Top of PROVIDED RECORDS

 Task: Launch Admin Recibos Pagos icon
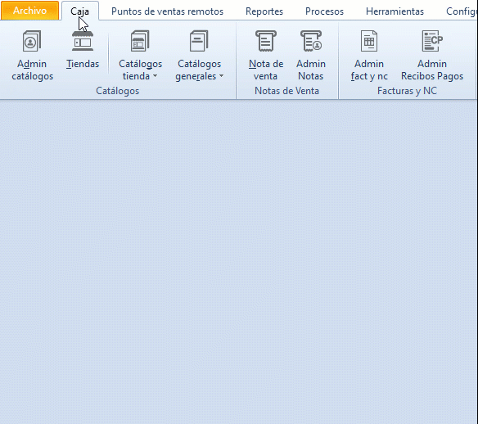432,41
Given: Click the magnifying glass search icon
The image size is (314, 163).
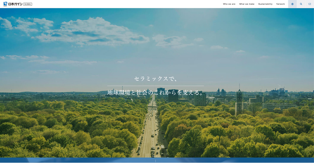Looking at the screenshot, I should (x=301, y=4).
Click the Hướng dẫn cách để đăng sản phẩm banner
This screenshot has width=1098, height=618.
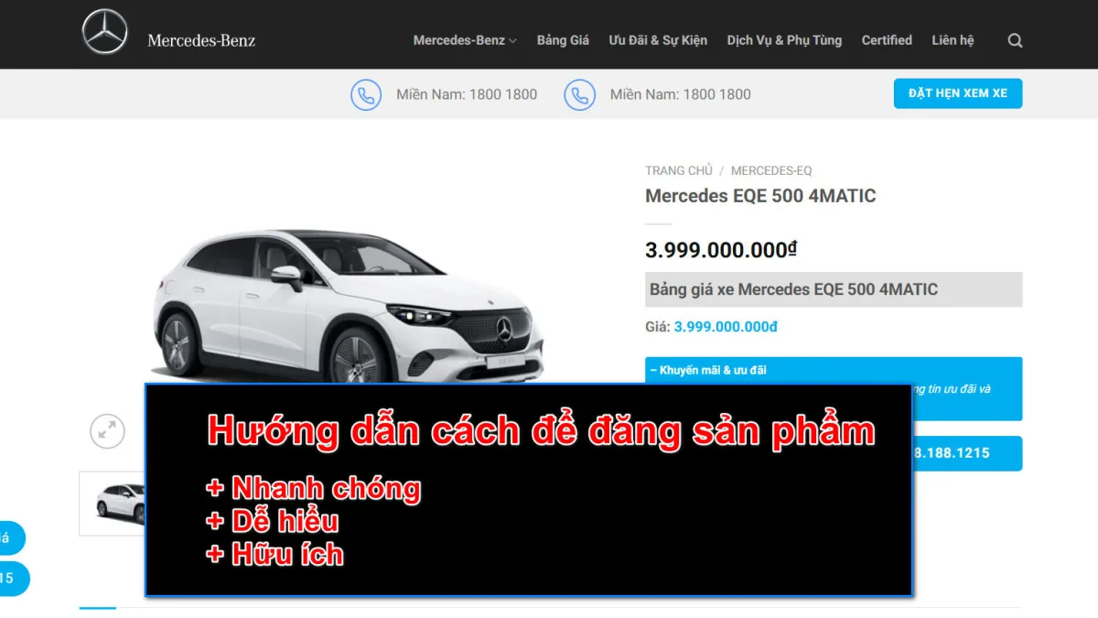tap(528, 490)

Bottom of PROVIDED RECORDS

* PROBLEM STATEMENT:
Each record must be repeated verbatim, and no picture may appear in the copy.

* TASK RESULT:
 Task: Launch Admin Recibos Pagos icon
432,41
Given: Click the magnifying glass search icon
The image size is (314, 163).
Looking at the screenshot, I should (x=301, y=4).
Click the Hướng dẫn cách để đăng sản phẩm banner
This screenshot has width=1098, height=618.
tap(528, 490)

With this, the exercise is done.